Contudo, elas tinham, eram alegres e exuberantes. Convidavam-nos a reza da noite na igreja à noite com a seguinte ordem: primeiramente rezar, depois participar do show de leilões. As professoras falaram numa ceia que seria leiloada. Na guloseima havia tudo o que se pudesse imaginar: uma leitoa assada com acompanhantes (arroz, tutu, linguiça, salada, cervejas, cachaça, vinho etc. etc. etc.). E elas fariam companhias

LEILÃO COM GOSTO DE FOME
Estamos no adro da bela igreja de Santo Antônio, segundo Antônio da Eva, seu padroeiro, mesmo com um sogro bravo atrás dele por “desencaminhar” a moça mais bonita que existia em Conceição do Mato Dentro. E ele se gabava disso, eu acreditava e tinha o meu protetor, que é sempre São José.
Antes de aprofundar-me no assunto, eis que havia algo bem secreto dentro de nós — pelo menos em mim —não tínhamos sequer um mísero centavo no bolso, nem me lembrava mais quando vi uma moeda qualquer tilintando nas tais algibeiras. E com mais caras de pau, entramos no leilão de uma ceia que seria devorada por, no mínimo 15 pessoas. Não me lembro da moeda daquela época, mas acho que o cruzeiro e os seus centavos. Mal tínhamos virado a serra dos tostões.
Antônio, mais doido que eu, repito, inaugurou um lance, verdadeiro absurdo, muito alto — oitenta reais — que ninguém imaginava começasse assim. Ele, o Tone, já me dizia bem às alturas as suas artimanhas a respeito daquele momento: “Eu só tenho duzentos reais aqui, você tem quanto guardado no bolso?”

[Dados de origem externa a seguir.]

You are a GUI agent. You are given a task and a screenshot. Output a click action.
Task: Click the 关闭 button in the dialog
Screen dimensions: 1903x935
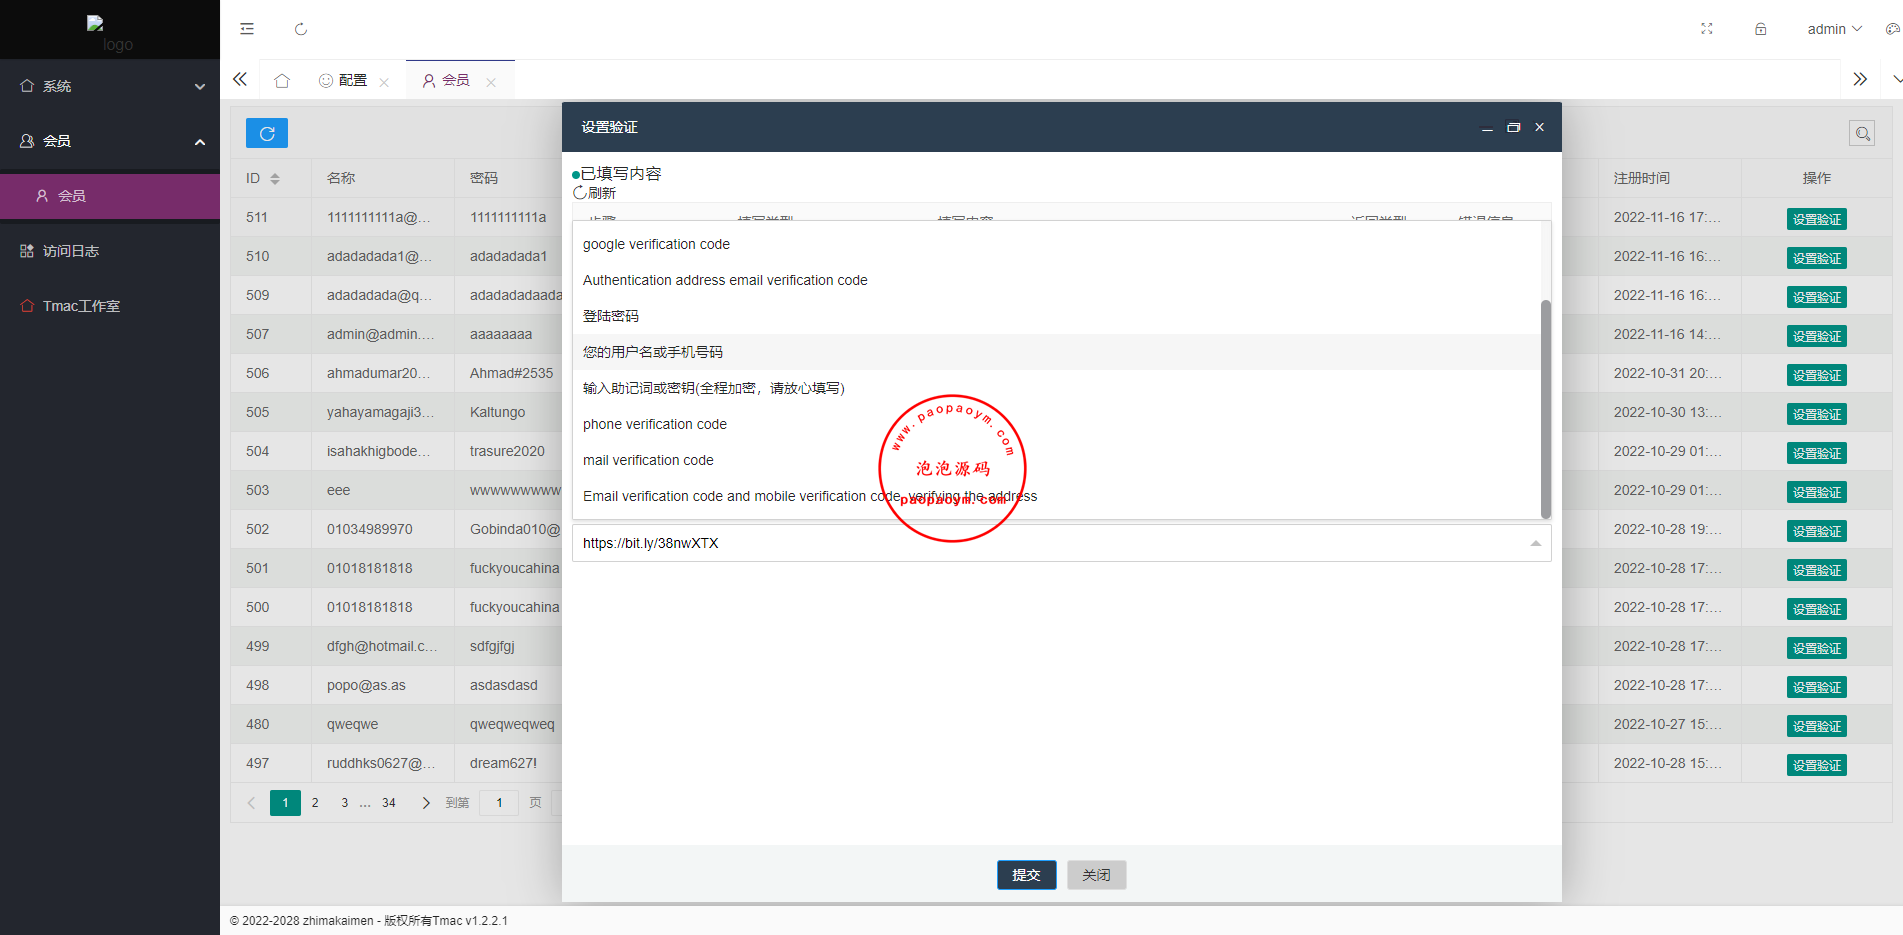click(1096, 875)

Tremi dos sapatos à cabeça, mas imaginei a sua estratégia e falei bem mais alto: “Tenho uns trezentos e cinquenta, mas não posso pagar mais que quinhentos, é o dinheiro que tenho guardado com tio Antônio do Inhô”. “Então dá, resmungou ele, mostrando ser o vencedor das disputas.
Havia uma turma de rapazinhos que ouvia as nossas conversas fiadas e começaram a forçar preços altos na ceia acho que com o mesmo motivo nosso: estariam sem um centavo guardado. Corria o leilão na faixa de seiscentos reais, alta oferta, e um deles gritou: “Agora a ceia é nossa mesmo, quero ver se esses “bostinhas” têm como nos apanhar!”

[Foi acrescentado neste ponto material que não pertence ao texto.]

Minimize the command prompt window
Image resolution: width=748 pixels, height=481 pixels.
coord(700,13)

Em seguida, falei bem alto para o adro da igreja ouvir: “Vou ali ver quanto temos no alforge da mula queimada”. De longe gritei ao Antônio: “Pode fazer um lance de no máximo novecentos cruzeiros”.

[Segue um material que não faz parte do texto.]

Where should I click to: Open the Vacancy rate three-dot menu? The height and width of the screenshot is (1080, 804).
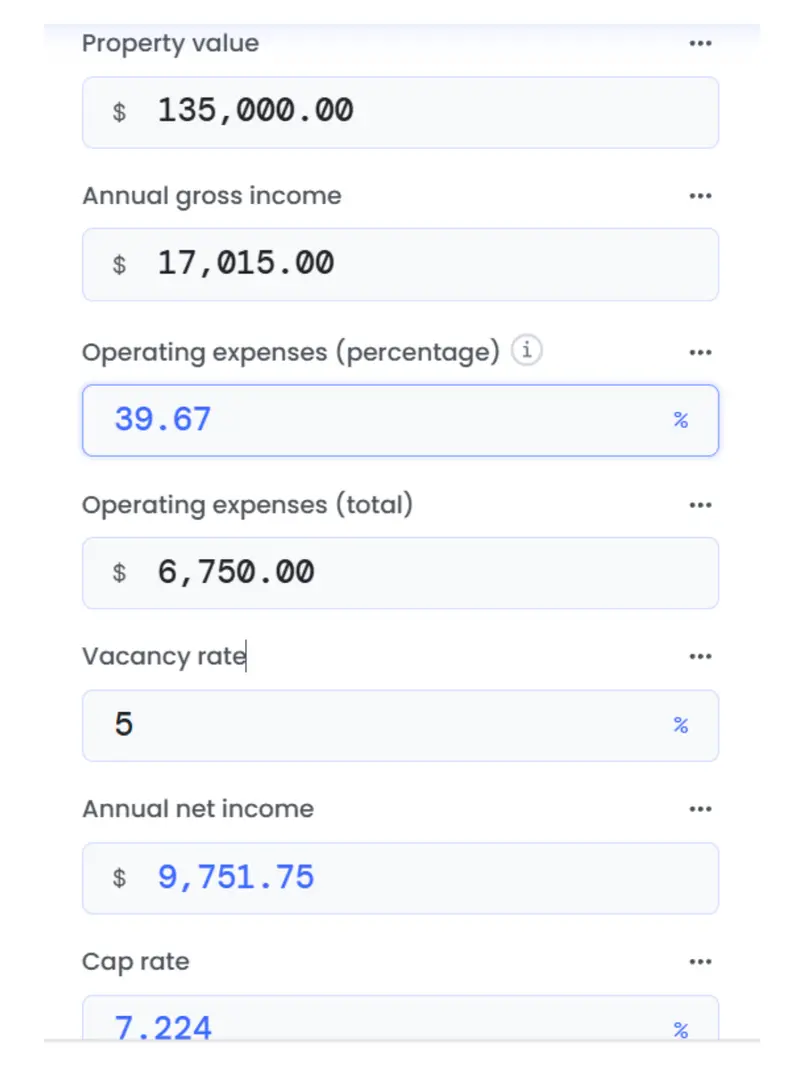(x=700, y=657)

E montei disparado como um bandido de faroeste. Antônio viu e ouviu, e fez o mesmo Naquela hora, mais ponderado: rachamos fora, com fome e medo de sermos humilhados.
CEIA VERDADEIRA E GRÁTIS
Melhor que a ceia foi o mexido que tia Magda nos preparou quando chegamos, ofegantes. A confusão só terminou no momento em que Antônio soube que o suposto sogro estaria vasculhando as proximidades à sua caça.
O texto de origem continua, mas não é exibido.